-- Begin Supplied data --

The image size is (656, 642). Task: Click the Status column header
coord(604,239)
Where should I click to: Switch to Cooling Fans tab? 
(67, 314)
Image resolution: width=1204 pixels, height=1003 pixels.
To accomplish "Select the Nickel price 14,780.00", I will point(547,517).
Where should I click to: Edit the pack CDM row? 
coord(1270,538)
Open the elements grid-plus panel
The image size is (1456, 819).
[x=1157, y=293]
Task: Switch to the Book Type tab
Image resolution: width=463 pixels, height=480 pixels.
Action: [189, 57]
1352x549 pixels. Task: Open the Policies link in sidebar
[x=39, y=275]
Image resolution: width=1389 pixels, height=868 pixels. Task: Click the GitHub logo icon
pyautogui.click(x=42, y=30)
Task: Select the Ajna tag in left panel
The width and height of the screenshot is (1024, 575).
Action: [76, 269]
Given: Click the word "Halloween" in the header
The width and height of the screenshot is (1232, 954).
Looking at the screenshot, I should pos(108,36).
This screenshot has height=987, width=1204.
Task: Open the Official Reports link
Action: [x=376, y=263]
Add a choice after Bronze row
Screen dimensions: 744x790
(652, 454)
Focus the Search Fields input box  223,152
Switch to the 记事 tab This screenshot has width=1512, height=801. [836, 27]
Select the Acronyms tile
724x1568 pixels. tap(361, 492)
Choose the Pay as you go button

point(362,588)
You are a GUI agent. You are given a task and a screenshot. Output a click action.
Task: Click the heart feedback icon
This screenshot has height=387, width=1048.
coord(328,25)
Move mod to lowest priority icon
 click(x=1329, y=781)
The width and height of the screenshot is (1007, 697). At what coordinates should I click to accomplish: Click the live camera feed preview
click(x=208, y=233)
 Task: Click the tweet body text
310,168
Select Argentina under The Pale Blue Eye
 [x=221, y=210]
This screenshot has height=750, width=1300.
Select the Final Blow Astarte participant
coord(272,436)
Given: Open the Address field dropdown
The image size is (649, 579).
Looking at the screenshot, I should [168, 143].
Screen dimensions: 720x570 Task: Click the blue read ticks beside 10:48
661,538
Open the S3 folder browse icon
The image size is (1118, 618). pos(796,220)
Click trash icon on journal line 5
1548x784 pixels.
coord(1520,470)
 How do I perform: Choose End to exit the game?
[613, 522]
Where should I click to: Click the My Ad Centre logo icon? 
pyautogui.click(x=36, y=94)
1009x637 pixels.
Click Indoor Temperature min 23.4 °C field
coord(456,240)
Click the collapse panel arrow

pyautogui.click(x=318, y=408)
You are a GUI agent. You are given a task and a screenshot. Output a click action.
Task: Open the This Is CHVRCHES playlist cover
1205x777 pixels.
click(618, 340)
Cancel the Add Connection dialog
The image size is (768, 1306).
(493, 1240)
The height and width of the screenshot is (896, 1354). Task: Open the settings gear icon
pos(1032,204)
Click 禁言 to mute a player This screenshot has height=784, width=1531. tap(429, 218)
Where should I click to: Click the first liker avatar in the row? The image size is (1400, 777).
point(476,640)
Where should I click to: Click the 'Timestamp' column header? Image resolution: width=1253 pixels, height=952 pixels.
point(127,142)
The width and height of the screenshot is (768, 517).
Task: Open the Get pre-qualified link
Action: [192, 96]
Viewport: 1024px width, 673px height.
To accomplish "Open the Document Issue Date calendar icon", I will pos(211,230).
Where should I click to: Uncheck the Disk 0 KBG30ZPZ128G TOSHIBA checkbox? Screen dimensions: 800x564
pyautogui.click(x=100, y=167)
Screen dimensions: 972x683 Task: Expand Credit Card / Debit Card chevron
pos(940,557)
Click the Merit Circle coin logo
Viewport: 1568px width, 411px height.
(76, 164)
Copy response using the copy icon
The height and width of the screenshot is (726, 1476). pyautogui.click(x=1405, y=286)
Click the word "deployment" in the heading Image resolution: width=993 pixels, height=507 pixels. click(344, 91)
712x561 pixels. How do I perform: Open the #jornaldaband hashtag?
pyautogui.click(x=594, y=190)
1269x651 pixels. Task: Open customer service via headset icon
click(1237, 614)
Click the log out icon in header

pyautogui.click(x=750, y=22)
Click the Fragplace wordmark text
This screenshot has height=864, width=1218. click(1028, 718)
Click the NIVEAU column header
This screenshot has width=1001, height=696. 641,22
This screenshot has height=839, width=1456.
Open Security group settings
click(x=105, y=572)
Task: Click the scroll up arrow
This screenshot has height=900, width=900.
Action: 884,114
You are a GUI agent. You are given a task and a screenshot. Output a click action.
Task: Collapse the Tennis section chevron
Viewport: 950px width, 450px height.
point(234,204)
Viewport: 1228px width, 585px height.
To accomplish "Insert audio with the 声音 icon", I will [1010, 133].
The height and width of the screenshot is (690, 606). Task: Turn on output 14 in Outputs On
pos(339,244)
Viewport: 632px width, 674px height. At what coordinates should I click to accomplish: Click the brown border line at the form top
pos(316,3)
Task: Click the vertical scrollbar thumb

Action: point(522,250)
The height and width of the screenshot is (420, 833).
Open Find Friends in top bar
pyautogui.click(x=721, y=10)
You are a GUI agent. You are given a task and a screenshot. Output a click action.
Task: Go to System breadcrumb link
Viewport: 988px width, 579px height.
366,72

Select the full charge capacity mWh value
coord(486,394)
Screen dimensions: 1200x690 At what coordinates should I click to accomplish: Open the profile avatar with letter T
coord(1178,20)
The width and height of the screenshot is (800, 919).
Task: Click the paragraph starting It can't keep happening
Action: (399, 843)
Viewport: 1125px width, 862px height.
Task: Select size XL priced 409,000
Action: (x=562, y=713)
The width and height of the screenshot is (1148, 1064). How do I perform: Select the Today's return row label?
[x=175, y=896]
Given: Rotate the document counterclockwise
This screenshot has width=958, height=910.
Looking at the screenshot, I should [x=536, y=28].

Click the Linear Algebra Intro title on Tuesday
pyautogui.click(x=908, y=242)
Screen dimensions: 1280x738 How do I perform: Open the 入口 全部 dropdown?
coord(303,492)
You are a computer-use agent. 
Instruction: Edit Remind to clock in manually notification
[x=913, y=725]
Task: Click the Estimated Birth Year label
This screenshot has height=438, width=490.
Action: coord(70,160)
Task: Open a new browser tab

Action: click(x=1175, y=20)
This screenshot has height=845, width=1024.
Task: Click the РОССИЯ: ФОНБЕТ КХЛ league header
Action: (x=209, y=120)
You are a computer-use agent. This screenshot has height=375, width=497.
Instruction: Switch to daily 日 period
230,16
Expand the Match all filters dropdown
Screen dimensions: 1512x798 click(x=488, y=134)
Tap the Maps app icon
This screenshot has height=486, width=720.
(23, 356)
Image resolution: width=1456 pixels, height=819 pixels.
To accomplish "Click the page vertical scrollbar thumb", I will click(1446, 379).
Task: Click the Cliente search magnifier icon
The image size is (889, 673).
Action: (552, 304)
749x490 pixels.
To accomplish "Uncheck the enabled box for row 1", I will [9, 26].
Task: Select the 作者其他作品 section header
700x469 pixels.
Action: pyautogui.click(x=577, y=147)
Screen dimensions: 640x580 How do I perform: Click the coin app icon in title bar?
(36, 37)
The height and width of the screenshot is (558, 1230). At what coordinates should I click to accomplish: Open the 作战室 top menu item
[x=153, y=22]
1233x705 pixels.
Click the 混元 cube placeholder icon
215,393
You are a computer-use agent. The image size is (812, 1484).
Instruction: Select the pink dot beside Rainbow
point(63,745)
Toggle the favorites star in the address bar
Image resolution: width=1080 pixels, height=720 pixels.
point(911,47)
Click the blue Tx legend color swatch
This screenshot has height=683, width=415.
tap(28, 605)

-- End Supplied data --

• _What is needed_
Render the lines of the records above as a Markdown table with the columns Row and Line, one row per line, numbered in order, leaving out blank lines.

• _Answer to the problem_
| Row | Line |
|---|---|
| 1 | The image size is (656, 642). Task: Click the Status column header |
| 2 | coord(604,239) |
| 3 | Where should I click to: Switch to Cooling Fans tab?  |
| 4 | (67, 314) |
| 5 | Image resolution: width=1204 pixels, height=1003 pixels. |
| 6 | To accomplish "Select the Nickel price 14,780.00", I will point(547,517). |
| 7 | Where should I click to: Edit the pack CDM row?  |
| 8 | coord(1270,538) |
| 9 | Open the elements grid-plus panel |
| 10 | The image size is (1456, 819). |
| 11 | [x=1157, y=293] |
| 12 | Task: Switch to the Book Type tab |
| 13 | Image resolution: width=463 pixels, height=480 pixels. |
| 14 | Action: [189, 57] |
| 15 | 1352x549 pixels. Task: Open the Policies link in sidebar |
| 16 | [x=39, y=275] |
| 17 | Image resolution: width=1389 pixels, height=868 pixels. Task: Click the GitHub logo icon |
| 18 | pyautogui.click(x=42, y=30) |
| 19 | Task: Select the Ajna tag in left panel |
| 20 | The width and height of the screenshot is (1024, 575). |
| 21 | Action: [76, 269] |
| 22 | Given: Click the word "Halloween" in the header |
| 23 | The width and height of the screenshot is (1232, 954). |
| 24 | Looking at the screenshot, I should pos(108,36). |
| 25 | This screenshot has height=987, width=1204. |
| 26 | Task: Open the Official Reports link |
| 27 | Action: [x=376, y=263] |
| 28 | Add a choice after Bronze row |
| 29 | Screen dimensions: 744x790 |
| 30 | (652, 454) |
| 31 | Focus the Search Fields input box  223,152 |
| 32 | Switch to the 记事 tab This screenshot has width=1512, height=801. [836, 27] |
| 33 | Select the Acronyms tile |
| 34 | 724x1568 pixels. tap(361, 492) |
| 35 | Choose the Pay as you go button |
| 36 | point(362,588) |
| 37 | You are a GUI agent. You are given a task and a screenshot. Output a click action. |
| 38 | Task: Click the heart feedback icon |
| 39 | This screenshot has height=387, width=1048. |
| 40 | coord(328,25) |
| 41 | Move mod to lowest priority icon |
| 42 |  click(x=1329, y=781) |
| 43 | The width and height of the screenshot is (1007, 697). At what coordinates should I click to accomplish: Click the live camera feed preview |
| 44 | click(x=208, y=233) |
| 45 |  Task: Click the tweet body text |
| 46 | 310,168 |
| 47 | Select Argentina under The Pale Blue Eye |
| 48 |  [x=221, y=210] |
| 49 | This screenshot has height=750, width=1300. |
| 50 | Select the Final Blow Astarte participant |
| 51 | coord(272,436) |
| 52 | Given: Open the Address field dropdown |
| 53 | The image size is (649, 579). |
| 54 | Looking at the screenshot, I should [168, 143]. |
| 55 | Screen dimensions: 720x570 Task: Click the blue read ticks beside 10:48 |
| 56 | 661,538 |
| 57 | Open the S3 folder browse icon |
| 58 | The image size is (1118, 618). pos(796,220) |
| 59 | Click trash icon on journal line 5 |
| 60 | 1548x784 pixels. |
| 61 | coord(1520,470) |
| 62 |  How do I perform: Choose End to exit the game? |
| 63 | [613, 522] |
| 64 | Where should I click to: Click the My Ad Centre logo icon?  |
| 65 | pyautogui.click(x=36, y=94) |
| 66 | 1009x637 pixels. |
| 67 | Click Indoor Temperature min 23.4 °C field |
| 68 | coord(456,240) |
| 69 | Click the collapse panel arrow |
| 70 | pyautogui.click(x=318, y=408) |
| 71 | You are a GUI agent. You are given a task and a screenshot. Output a click action. |
| 72 | Task: Open the This Is CHVRCHES playlist cover |
| 73 | 1205x777 pixels. |
| 74 | click(618, 340) |
| 75 | Cancel the Add Connection dialog |
| 76 | The image size is (768, 1306). |
| 77 | (493, 1240) |
| 78 | The height and width of the screenshot is (896, 1354). Task: Open the settings gear icon |
| 79 | pos(1032,204) |
| 80 | Click 禁言 to mute a player This screenshot has height=784, width=1531. tap(429, 218) |
| 81 | Where should I click to: Click the first liker avatar in the row? The image size is (1400, 777). |
| 82 | point(476,640) |
| 83 | Where should I click to: Click the 'Timestamp' column header? Image resolution: width=1253 pixels, height=952 pixels. |
| 84 | point(127,142) |
| 85 | The width and height of the screenshot is (768, 517). |
| 86 | Task: Open the Get pre-qualified link |
| 87 | Action: [192, 96] |
| 88 | Viewport: 1024px width, 673px height. |
| 89 | To accomplish "Open the Document Issue Date calendar icon", I will pos(211,230). |
| 90 | Where should I click to: Uncheck the Disk 0 KBG30ZPZ128G TOSHIBA checkbox? Screen dimensions: 800x564 |
| 91 | pyautogui.click(x=100, y=167) |
| 92 | Screen dimensions: 972x683 Task: Expand Credit Card / Debit Card chevron |
| 93 | pos(940,557) |
| 94 | Click the Merit Circle coin logo |
| 95 | Viewport: 1568px width, 411px height. |
| 96 | (76, 164) |
| 97 | Copy response using the copy icon |
| 98 | The height and width of the screenshot is (726, 1476). pyautogui.click(x=1405, y=286) |
| 99 | Click the word "deployment" in the heading Image resolution: width=993 pixels, height=507 pixels. click(344, 91) |
| 100 | 712x561 pixels. How do I perform: Open the #jornaldaband hashtag? |
| 101 | pyautogui.click(x=594, y=190) |
| 102 | 1269x651 pixels. Task: Open customer service via headset icon |
| 103 | click(1237, 614) |
| 104 | Click the log out icon in header |
| 105 | pyautogui.click(x=750, y=22) |
| 106 | Click the Fragplace wordmark text |
| 107 | This screenshot has height=864, width=1218. click(1028, 718) |
| 108 | Click the NIVEAU column header |
| 109 | This screenshot has width=1001, height=696. 641,22 |
| 110 | This screenshot has height=839, width=1456. |
| 111 | Open Security group settings |
| 112 | click(x=105, y=572) |
| 113 | Task: Click the scroll up arrow |
| 114 | This screenshot has height=900, width=900. |
| 115 | Action: 884,114 |
| 116 | You are a GUI agent. You are given a task and a screenshot. Output a click action. |
| 117 | Task: Collapse the Tennis section chevron |
| 118 | Viewport: 950px width, 450px height. |
| 119 | point(234,204) |
| 120 | Viewport: 1228px width, 585px height. |
| 121 | To accomplish "Insert audio with the 声音 icon", I will [1010, 133]. |
| 122 | The height and width of the screenshot is (690, 606). Task: Turn on output 14 in Outputs On |
| 123 | pos(339,244) |
| 124 | Viewport: 632px width, 674px height. At what coordinates should I click to accomplish: Click the brown border line at the form top |
| 125 | pos(316,3) |
| 126 | Task: Click the vertical scrollbar thumb |
| 127 | Action: point(522,250) |
| 128 | The height and width of the screenshot is (420, 833). |
| 129 | Open Find Friends in top bar |
| 130 | pyautogui.click(x=721, y=10) |
| 131 | You are a GUI agent. You are given a task and a screenshot. Output a click action. |
| 132 | Task: Go to System breadcrumb link |
| 133 | Viewport: 988px width, 579px height. |
| 134 | 366,72 |
| 135 | Select the full charge capacity mWh value |
| 136 | coord(486,394) |
| 137 | Screen dimensions: 1200x690 At what coordinates should I click to accomplish: Open the profile avatar with letter T |
| 138 | coord(1178,20) |
| 139 | The width and height of the screenshot is (800, 919). |
| 140 | Task: Click the paragraph starting It can't keep happening |
| 141 | Action: (399, 843) |
| 142 | Viewport: 1125px width, 862px height. |
| 143 | Task: Select size XL priced 409,000 |
| 144 | Action: (x=562, y=713) |
| 145 | The width and height of the screenshot is (1148, 1064). How do I perform: Select the Today's return row label? |
| 146 | [x=175, y=896] |
| 147 | Given: Rotate the document counterclockwise |
| 148 | This screenshot has width=958, height=910. |
| 149 | Looking at the screenshot, I should [x=536, y=28]. |
| 150 | Click the Linear Algebra Intro title on Tuesday |
| 151 | pyautogui.click(x=908, y=242) |
| 152 | Screen dimensions: 1280x738 How do I perform: Open the 入口 全部 dropdown? |
| 153 | coord(303,492) |
| 154 | You are a computer-use agent.  |
| 155 | Instruction: Edit Remind to clock in manually notification |
| 156 | [x=913, y=725] |
| 157 | Task: Click the Estimated Birth Year label |
| 158 | This screenshot has height=438, width=490. |
| 159 | Action: coord(70,160) |
| 160 | Task: Open a new browser tab |
| 161 | Action: click(x=1175, y=20) |
| 162 | This screenshot has height=845, width=1024. |
| 163 | Task: Click the РОССИЯ: ФОНБЕТ КХЛ league header |
| 164 | Action: (x=209, y=120) |
| 165 | You are a computer-use agent. This screenshot has height=375, width=497. |
| 166 | Instruction: Switch to daily 日 period |
| 167 | 230,16 |
| 168 | Expand the Match all filters dropdown |
| 169 | Screen dimensions: 1512x798 click(x=488, y=134) |
| 170 | Tap the Maps app icon |
| 171 | This screenshot has height=486, width=720. |
| 172 | (23, 356) |
| 173 | Image resolution: width=1456 pixels, height=819 pixels. |
| 174 | To accomplish "Click the page vertical scrollbar thumb", I will click(1446, 379). |
| 175 | Task: Click the Cliente search magnifier icon |
| 176 | The image size is (889, 673). |
| 177 | Action: (552, 304) |
| 178 | 749x490 pixels. |
| 179 | To accomplish "Uncheck the enabled box for row 1", I will [9, 26]. |
| 180 | Task: Select the 作者其他作品 section header |
| 181 | 700x469 pixels. |
| 182 | Action: pyautogui.click(x=577, y=147) |
| 183 | Screen dimensions: 640x580 How do I perform: Click the coin app icon in title bar? |
| 184 | (36, 37) |
| 185 | The height and width of the screenshot is (558, 1230). At what coordinates should I click to accomplish: Open the 作战室 top menu item |
| 186 | [x=153, y=22] |
| 187 | 1233x705 pixels. |
| 188 | Click the 混元 cube placeholder icon |
| 189 | 215,393 |
| 190 | You are a computer-use agent. The image size is (812, 1484). |
| 191 | Instruction: Select the pink dot beside Rainbow |
| 192 | point(63,745) |
| 193 | Toggle the favorites star in the address bar |
| 194 | Image resolution: width=1080 pixels, height=720 pixels. |
| 195 | point(911,47) |
| 196 | Click the blue Tx legend color swatch |
| 197 | This screenshot has height=683, width=415. |
| 198 | tap(28, 605) |